#### [Objective a]
Reproduce the part of the AUV page that opens with the words containing "Figure 2. A" and closes with "the water column.".

#### [Document passage]
Figure 1. The Fetch1 autonomous underwater vehicle (AUV), like other AUVs, is a kind of taxicab for sensors. This free-swimming robot is about 2 meters (m)/6.5 feet (ft) long, weighs about 100 kilograms (220 pounds), and can go 150 m (492 ft) deep. It can cover 16 kilometers (10 miles) before its batteries need to be recharged. The data from the mission are stored on two computers inside. Click image for larger view and image credit.
Figure 2. A side scan sonar towfish, showing the two sonar beams (top) and the resulting image created by the computer from the sonar echoes (bottom). Click image for larger view and image credit.
AUVs: Marine Science's Newest Tool
Mark Patterson
Expedition Leader — Bonaire
Associate Professor of Marine Science
Director, Autonomous Systems Laboratory
Virginia Institute of Marine Science, College of William & Mary
Arthur Trembanis
Project co-Principal Investigator
AUV Operations and Marine Geologist
Assistant Professor
University of Delaware
Watch the Fetch1 autonomous underwater vehicle (AUV) sample the water column.

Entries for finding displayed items

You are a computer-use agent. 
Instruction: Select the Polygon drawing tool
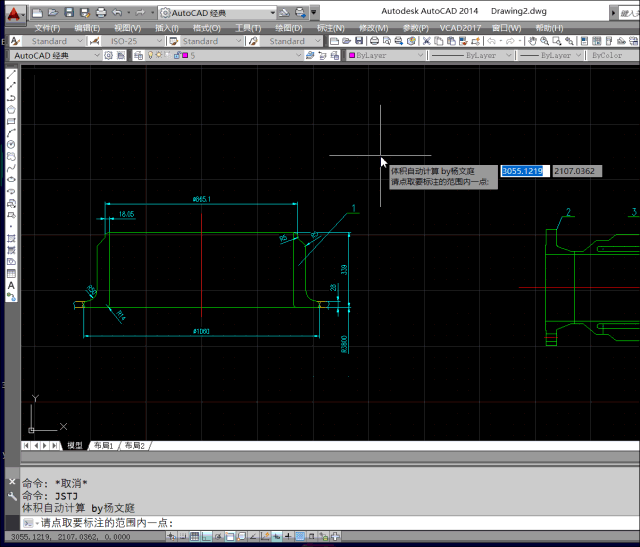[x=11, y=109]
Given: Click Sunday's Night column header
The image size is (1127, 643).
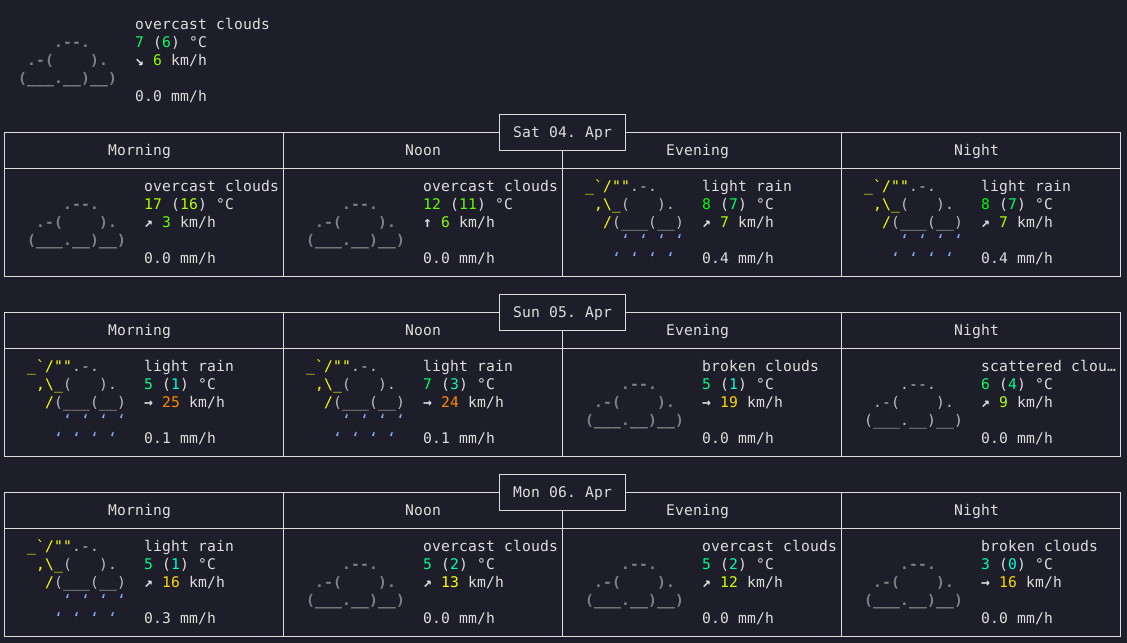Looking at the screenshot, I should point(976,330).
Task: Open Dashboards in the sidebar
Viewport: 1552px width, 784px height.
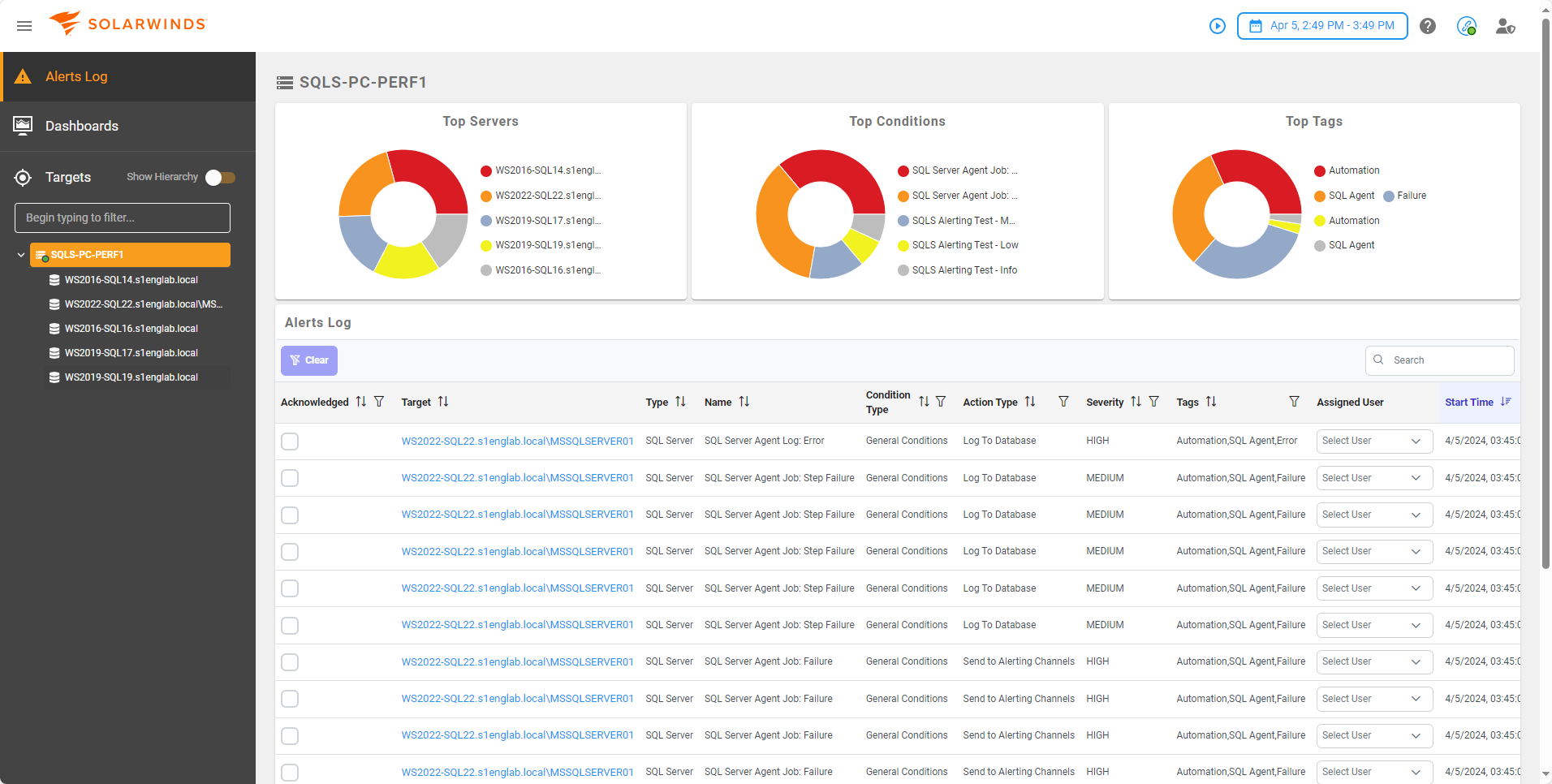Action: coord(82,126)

#### [Objective b]
Turn the entries above into a two-column CSV with the columns instruction and answer, one row per entry, each value in a single quoted field with line breaks replaced by spaces. Leave the pictures out.

#### [Full solution a]
Figure 2. A side scan sonar towfish, showing the two sonar beams (top) and the resulting image created by the computer from the sonar echoes (bottom). Click image for larger view and image credit.
AUVs: Marine Science's Newest Tool
Mark Patterson
Expedition Leader — Bonaire
Associate Professor of Marine Science
Director, Autonomous Systems Laboratory
Virginia Institute of Marine Science, College of William & Mary
Arthur Trembanis
Project co-Principal Investigator
AUV Operations and Marine Geologist
Assistant Professor
University of Delaware
Watch the Fetch1 autonomous underwater vehicle (AUV) sample the water column.

#### [Full solution b]
instruction,answer
"You are a computer-use agent. Instruction: Select the Polygon drawing tool","[x=11, y=109]"
"Given: Click Sunday's Night column header The image size is (1127, 643).","Looking at the screenshot, I should point(976,330)."
"Task: Open Dashboards in the sidebar Viewport: 1552px width, 784px height.","Action: coord(82,126)"